Legalise brothels? There is a better way
Jess McCabe // 20 December 2006
News about the Ipswich murders is still coming in thick and fast. But meanwhile, the case has provoked a flurry of debate over legalising prostitution.
In the Guardian today, Simon Jenkins adds his cry to the voices calling for legalising brothels, arguing that the murders “prove how badly we need Tory libertarians”. Yep, that’s right, Jenkins thinks its time to call in Cameron’s brigade. Setting aside the fact that it is utterly unbelievable that the Tories would ever support something like this, let’s hope they don’t.
The BBC is running a page of emails it has received from prostitutes around the world. Here’s an example from the top:
For all of you non-prostitutes out there talking about us women who have sold sex, you have to realise that the damage to us is massive. Financial help, a few encouraging words, won’t do it. Sticking us in ‘tolerance zones’ won’t do it.
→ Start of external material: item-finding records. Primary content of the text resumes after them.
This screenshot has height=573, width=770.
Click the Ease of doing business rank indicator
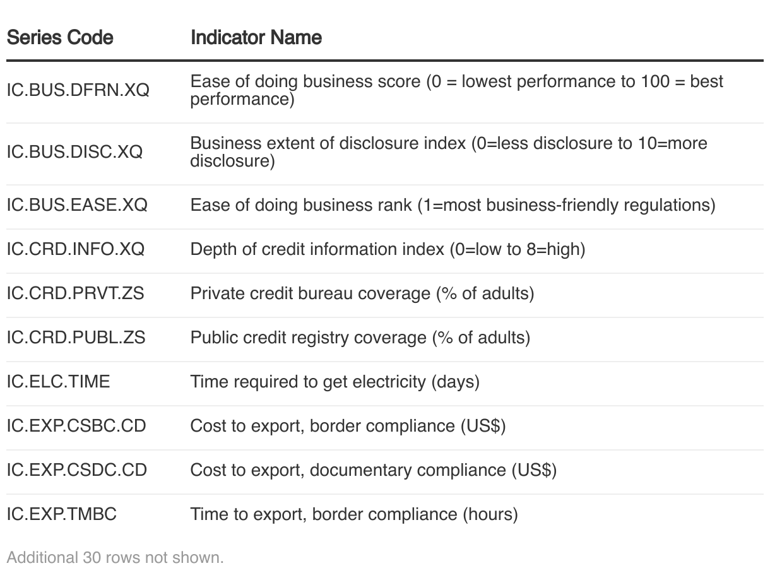[453, 205]

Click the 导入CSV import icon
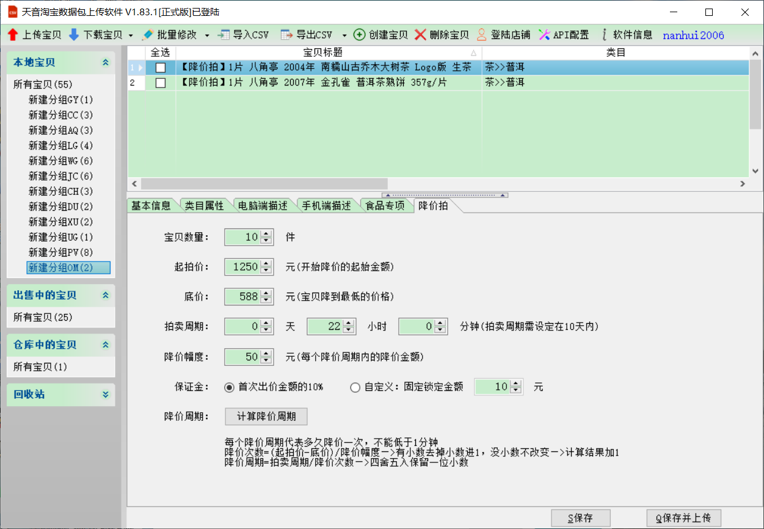click(x=224, y=35)
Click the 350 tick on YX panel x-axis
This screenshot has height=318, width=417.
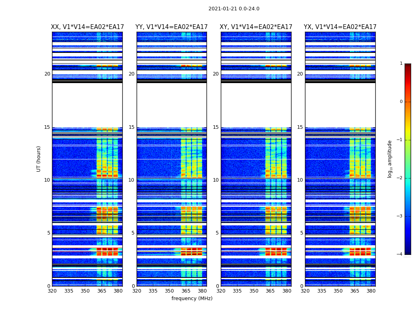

Maybe ongoing psychological care, over a period of many years, will help? I don’t know. Maybe there is really no escape from this rape prison called prostitution?
And if that doesn’t convince you, then check out the Poppy Project – which shelters trafficked women.
Joan Smith in the Independent has another idea: let’s follow the Swedish model.
In Sweden, it is the men who pay for sex who are criminalised, not the prostitutes.
I think it says something pretty profound about our society that men who pay for sex are not breaking any laws. Not only do prostitutes face society’s censure, but they face the full force of the law. The phrase “it takes two to tango” clearly does not apply.
They are often women who were sexually abused as children, who have spent much of their lives in local authority care, who depend on Class A drugs, and whose daily experience is degradation at the hands of violent, misogynist clients; according to a Canadian study, prostitutes are 40 times more likely to be murdered than the rest of the female population. It’s crazy to think the answer to this problem of systematic long-term abuse is to make it easier for men to buy women – but that’s exactly what tolerance zones or legalised brothels do.